In situations of danger or stress, the brain signals the immune system to release, in addition to cytokines, anti-inflammatory chemicals, such as endorphins, in anticipation of an injury and to relieve any pain, says James Olds, professor of computational neuroscience and director of the Krasnow Institute for Advanced Study at George Mason University in Fairfax.

“That was good for caveman days and is not applicable for modern-day stress,” says Mr. Olds, who holds a doctorate in neuroscience. “It turns out anti-inflammatory agents weaken the immune system and make it more vulnerable.”

The brain signals the release of stress hormones that mobilize the body to react to danger, causing the heart rate, blood pressure and breathing rate to increase.

If the “danger” is prolonged or the stress becomes chronic, the brain produces too much of the stress hormone cortisol, Mr. Campbell says.

“The brain may be overwhelmed by the amount of cortisol, causing a negative inhibitory feedback pathway — which usually shuts down further production of cortisol — to fail,” he says.

Cortisol, which suppresses the immune system, also fails to keep the pro-inflammatory cytokines in check.

Continual exposure to cortisol may contribute to the emergence cardiovascular disease, hypertension, arthritic conditions, diabetes and abdominal obesity, Mr. Campbell says.

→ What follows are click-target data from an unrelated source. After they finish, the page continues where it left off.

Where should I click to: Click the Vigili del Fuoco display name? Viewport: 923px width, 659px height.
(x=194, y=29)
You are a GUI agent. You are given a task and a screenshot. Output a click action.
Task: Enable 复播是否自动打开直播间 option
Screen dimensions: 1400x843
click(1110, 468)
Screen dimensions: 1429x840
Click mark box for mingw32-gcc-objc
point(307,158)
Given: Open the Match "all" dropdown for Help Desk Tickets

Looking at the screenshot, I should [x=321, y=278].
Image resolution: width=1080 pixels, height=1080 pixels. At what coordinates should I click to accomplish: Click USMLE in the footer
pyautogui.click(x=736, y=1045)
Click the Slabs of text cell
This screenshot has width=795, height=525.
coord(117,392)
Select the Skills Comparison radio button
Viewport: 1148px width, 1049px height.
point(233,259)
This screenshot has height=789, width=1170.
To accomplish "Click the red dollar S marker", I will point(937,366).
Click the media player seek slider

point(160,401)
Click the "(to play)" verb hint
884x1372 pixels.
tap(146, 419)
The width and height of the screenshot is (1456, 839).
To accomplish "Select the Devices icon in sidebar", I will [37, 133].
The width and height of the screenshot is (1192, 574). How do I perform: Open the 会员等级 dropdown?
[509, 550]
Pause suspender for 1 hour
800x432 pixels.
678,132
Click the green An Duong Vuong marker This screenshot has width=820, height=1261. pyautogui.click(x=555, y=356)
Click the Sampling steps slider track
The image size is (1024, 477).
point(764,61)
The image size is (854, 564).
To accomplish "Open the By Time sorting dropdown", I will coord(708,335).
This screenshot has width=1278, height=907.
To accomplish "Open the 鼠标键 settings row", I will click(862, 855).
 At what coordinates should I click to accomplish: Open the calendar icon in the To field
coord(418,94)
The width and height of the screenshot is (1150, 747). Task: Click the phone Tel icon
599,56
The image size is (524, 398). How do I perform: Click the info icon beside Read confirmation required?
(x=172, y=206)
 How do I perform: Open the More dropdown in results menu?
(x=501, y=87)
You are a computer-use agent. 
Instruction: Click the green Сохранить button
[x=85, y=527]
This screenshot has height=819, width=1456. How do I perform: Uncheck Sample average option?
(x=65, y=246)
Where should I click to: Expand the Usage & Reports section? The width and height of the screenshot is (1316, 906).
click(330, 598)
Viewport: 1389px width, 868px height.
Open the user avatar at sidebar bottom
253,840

Negative emotions, such as depression, anxiety, anger, jealousy and hate, also may compromise the immune system and contribute to the emergence or progression of these diseases, he says. Positive emotions can be beneficial in some situations, he says.

“The complexity of the stressful event seems to determine that,” Mr. Campbell says, adding that when a positive outlook fails, frustration or disappointment may result.

“The immune system, then, may be compromised by disappointment, which is a negative emotion,” he says.

A person’s personality, age, gender, health status and genetics help determine how that person’s immune system will respond to different events and situations, says Mary Gregerson, director of research and development in health, environment and performance anxiety at the Family Therapy Institute of Alexandria and a member of the American Psychological Association health and media psychology divisions.

“Only for some people is there a tight connection between what happens in their mind and what happens in their body, like their immune system,” says Mrs. Gregerson, who holds a doctorate in clinical psychology. “If you have a tight mind-body connection, what happens in your mind tends to affect what happens in your body.”

Psychologists have identified the tight mind-body connection in a variety of ways, including a person’s hypnotic suggestibility, absorption ability and sensitization/repression ability. Absorption ability is a heightened physiological response to what is going on in the mind, such as imaging a favorite food and then producing saliva in the mouth. Sensitization/repression ability is becoming aroused and responsive to physiological cues, or ignoring those cues.

“The status of the research right now is that we have accepted a connection between the mind and the body’s health, and for some people, that connection is stronger than for others,” Mrs. Gregerson says.

Sleeping and eating poorly, exercising less, and drinking and smoking more also have adverse effects on the immune system response, says Janice Kiecolt-Glaser, professor and director of the Division of Health Psychology at the Department of Psychiatry at Ohio State University College of Medicine.

Ms. Kiecolt-Glaser, who holds a doctorate in clinical psychology, is a member of the Psychoneuroimmunology Research Society, an international organization for researchers.

“Close personal relationships are associated with strong immune function,” she says. “When people are isolated or going through events like divorce or bereavement, immune function tends to get disregulated.”

The idea that the body is closely entwined with the mind is not new, says Candace Pert, research professor at the Department of Physiology and Biophysics at Georgetown University’s School of Medicine in Northwest. She holds a doctorate in pharmacology.

“What’s new is a theory to explain it: Endorphins and other molecules of emotion shared throughout the head and body form a psychosomatic network which controls healing and regenerative processes,” she says.